当初、2019年に現地政府から開発許可を得たうえで、2020年上半期に建設工事を開始、2021年に開業するというものだったが、計画発表後、現地政府からの開発許認可が下りることはなかった。しかし2021年1月8日、「WIC開発構想進捗」「平井卓也デジタル改革担当大臣との会談」と題した情報を自社サイトで発信。時を同じくして株価も上昇しはじめた。

「ちょうどよいところに来た」

2021年2月下旬、大田区の宮越HD本社に取材に訪れると、事前の予告なしに宮越邦正会長兼社長が記者を出迎えた。「あなたはちょうどよいところに来た。中国の旧正月が明けて、2月23日に深圳市福田区の政府から今年この地域一帯を重点プロジェクトとして開発するという方針が正式に打ち出された」(宮越社長)と切り出したのだ。

宮越HDが公表している開発予定地の全景(下)と開発イメージ図(上)(編集部撮影)

会社側の説明と資料内容をまとめるとこうだった。まだ現地政府の開発許認可は下りておらず、いくつかのプロセスを経る必要があるものの、順調にいけば2021年の夏前に開発許認可を得たのち設計に入り、2022年初に既存施設を取り壊して着工、早ければ2023年半ばに4つに区分けしたうちの第1期ビルを開業する予定だという。
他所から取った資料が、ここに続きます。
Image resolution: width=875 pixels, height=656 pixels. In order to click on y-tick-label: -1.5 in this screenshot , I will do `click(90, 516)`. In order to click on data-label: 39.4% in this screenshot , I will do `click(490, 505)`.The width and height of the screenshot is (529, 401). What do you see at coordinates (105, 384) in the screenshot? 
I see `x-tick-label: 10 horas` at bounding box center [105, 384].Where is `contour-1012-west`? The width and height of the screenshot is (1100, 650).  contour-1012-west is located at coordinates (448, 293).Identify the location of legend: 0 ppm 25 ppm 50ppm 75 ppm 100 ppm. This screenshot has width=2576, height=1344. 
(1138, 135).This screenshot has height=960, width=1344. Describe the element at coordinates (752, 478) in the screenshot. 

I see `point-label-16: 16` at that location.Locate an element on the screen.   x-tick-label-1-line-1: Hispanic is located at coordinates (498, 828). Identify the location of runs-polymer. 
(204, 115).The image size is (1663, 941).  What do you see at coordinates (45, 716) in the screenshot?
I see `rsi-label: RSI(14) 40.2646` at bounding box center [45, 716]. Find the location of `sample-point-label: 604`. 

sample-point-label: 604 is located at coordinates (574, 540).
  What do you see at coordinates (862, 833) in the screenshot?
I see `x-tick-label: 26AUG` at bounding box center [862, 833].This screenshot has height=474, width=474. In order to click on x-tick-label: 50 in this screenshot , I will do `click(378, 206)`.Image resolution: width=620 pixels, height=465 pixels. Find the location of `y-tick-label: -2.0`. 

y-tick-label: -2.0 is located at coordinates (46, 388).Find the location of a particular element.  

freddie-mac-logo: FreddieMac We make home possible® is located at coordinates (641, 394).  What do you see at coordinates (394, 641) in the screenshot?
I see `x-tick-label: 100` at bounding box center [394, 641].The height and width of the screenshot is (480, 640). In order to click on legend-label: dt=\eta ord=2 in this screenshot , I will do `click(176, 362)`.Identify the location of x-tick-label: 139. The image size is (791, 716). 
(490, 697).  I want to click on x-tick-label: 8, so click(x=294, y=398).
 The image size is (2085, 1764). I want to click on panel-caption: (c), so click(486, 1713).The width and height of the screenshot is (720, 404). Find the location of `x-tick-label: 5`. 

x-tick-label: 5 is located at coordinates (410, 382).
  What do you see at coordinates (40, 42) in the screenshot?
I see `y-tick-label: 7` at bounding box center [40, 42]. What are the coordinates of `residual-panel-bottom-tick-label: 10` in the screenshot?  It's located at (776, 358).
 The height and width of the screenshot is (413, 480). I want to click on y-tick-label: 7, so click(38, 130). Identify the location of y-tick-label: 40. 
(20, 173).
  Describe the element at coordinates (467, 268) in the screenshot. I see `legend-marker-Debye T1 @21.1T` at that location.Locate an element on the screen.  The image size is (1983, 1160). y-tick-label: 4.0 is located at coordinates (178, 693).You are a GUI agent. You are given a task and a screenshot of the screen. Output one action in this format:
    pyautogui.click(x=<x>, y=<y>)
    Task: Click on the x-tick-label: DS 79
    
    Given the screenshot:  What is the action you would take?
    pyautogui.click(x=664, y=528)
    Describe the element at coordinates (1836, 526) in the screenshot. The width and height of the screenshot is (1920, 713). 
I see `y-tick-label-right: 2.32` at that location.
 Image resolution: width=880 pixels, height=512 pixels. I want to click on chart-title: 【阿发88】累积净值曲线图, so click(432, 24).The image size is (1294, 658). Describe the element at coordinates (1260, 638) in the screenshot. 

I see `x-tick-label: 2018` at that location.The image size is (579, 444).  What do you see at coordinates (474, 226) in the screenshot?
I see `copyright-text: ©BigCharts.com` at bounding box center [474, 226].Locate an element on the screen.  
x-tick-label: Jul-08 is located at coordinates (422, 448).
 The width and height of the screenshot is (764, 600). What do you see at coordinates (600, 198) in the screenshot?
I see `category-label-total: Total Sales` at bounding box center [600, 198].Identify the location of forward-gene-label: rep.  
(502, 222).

「傘下に設計や不動産開発会社を持つシンガポールの(政府系投資会社)テマセク・ホールディングスが事業提携をしたいという話も来ていて、彼らは2年で全部建てられるという。コロナで開発が遅れた分を取り戻せるかもしれない」「(再開発計画が軌道に乗ったら)バークシャー・ハサウェイのような少数精鋭の投資会社として本格的にやろうと」。今年で80歳の宮越社長は、はきはきとした口調で1時間近く壮大な深圳の計画を披露した。